Reportage réalisé à Belfast (Irlande du Nord).
Ville toujours divisée entre deux communautés vingt-deux ans après le traité de paix, Belfast l’est aussi dans sa pratique du rugby. Sport d’origine britannique, il est quasiment exclusivement joué par la communauté protestante, laissant de côté la moitié catholique de la population.

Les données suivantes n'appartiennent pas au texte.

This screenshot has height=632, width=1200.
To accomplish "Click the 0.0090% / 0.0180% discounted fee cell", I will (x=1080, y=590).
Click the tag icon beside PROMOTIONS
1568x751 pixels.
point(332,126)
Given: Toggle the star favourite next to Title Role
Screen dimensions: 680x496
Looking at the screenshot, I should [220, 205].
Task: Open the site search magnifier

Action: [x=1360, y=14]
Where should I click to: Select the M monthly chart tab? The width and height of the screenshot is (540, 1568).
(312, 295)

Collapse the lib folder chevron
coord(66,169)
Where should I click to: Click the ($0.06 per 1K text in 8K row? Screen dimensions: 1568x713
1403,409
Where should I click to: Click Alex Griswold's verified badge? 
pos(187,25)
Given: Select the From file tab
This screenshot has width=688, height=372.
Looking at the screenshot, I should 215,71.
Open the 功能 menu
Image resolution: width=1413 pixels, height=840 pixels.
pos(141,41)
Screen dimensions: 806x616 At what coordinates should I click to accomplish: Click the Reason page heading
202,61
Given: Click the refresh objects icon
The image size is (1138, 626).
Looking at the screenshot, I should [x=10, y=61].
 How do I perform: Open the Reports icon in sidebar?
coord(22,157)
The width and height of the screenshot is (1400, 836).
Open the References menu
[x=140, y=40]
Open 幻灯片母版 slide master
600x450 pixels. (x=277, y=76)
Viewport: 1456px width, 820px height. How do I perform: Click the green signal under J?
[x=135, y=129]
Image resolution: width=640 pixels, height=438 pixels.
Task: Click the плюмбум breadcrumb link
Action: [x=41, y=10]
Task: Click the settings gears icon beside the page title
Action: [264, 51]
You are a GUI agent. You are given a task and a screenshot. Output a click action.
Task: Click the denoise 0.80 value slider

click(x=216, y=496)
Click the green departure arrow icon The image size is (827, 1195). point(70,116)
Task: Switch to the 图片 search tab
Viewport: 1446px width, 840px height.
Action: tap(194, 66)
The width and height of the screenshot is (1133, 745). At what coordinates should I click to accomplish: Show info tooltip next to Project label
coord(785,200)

Imperméable bleu marine aux couleurs de la Our Lady and St Patrick’s school, école catholique située dans le quartier Knock de Belfast, Frank Wilson interrompt ses entraînements pour parler de son enfance. «Je suis vraiment triste parce que j’aurais aimé jouer au rugby quand j’étais petit. Mais je devais jouer au football gaélique. Et je me suis rendu compte plus tard que le rugby est l’un de mes sports préférés», regrette Frank, assis les bras croisés. Sur le mur de la salle de classe, les fanions des équipes adverses de la région sont exposés. Né dans le quartier catholique de Falls Road, Frank n’a pas pu jouer au rugby. Ce quartier est l’épicentre de la période des Troubles, violences communautaires ayant fait 3300 morts entre 1968 et 1998. Elles ont opposé les nationalistes majoritairement catholiques pour une union des deux Irlande, aux loyalistes protestants pro Royaume-Uni. Ici les habitants jouent au «gaelic» (nom donné au football gaélique) par tradition et conviction.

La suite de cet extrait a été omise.